With lutenist Lukas Henning, Glossa unveils a striking new talent as he presents Bella incognita, a recital devoted to the enigmatic 16th-century Venetian composer Marco dall’Aquila, a musician frequently referred to in the sources but one who is difficult to characterize. With the increased use of the six-course instrument, writing for the lute became more polyphonic, with a greater level of complexity and frequently making use of existing musical works such as the chanson Il est bel et bon by Pierre Passereau; the system – called tablature – of graphically representing this complexity was introduced as the 16th century commenced.
Curiously, Marco made an early petition to hold the rights to the printing of tablature in Venice. Yet apparently, no imprints from him appeared and very little of his own music was printed for some three decades. The story of how some of Marco’s music has survived to this day and the relationship that his kind of compositions – often Ricercari but also an early example of a Fantasia – had with the paintings of Giorgione is engagingly told by Lukas Henning in the booklet essay to this new recording.

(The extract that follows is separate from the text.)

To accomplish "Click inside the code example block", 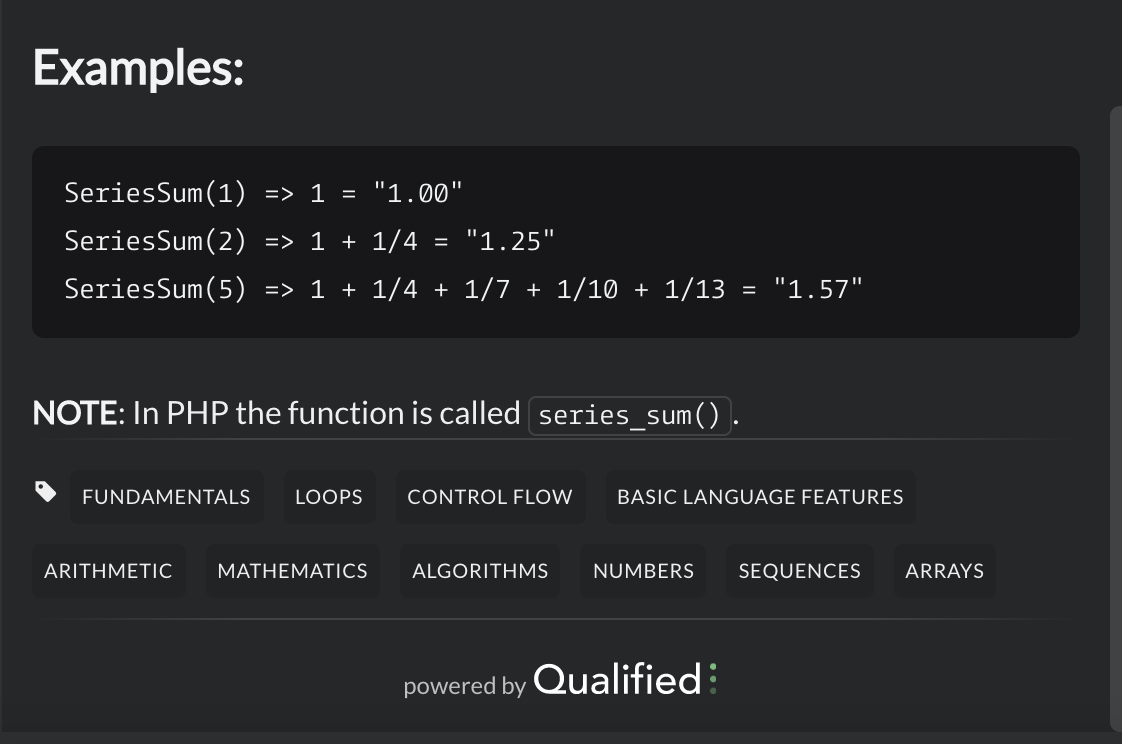I will pos(556,240).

Henning, whose credentials as a performer and as an investigator are backed by his having studied at the prestigious Schola Cantorum Basiliensis – and with no less a star in the lutenist firmament than Hopkinson Smith –, intersperses this new selection of works by Marco dall’Aquila with some of his own sympathetic and informed compositions – including a delightful piece which explores the nightmare of breaking a string!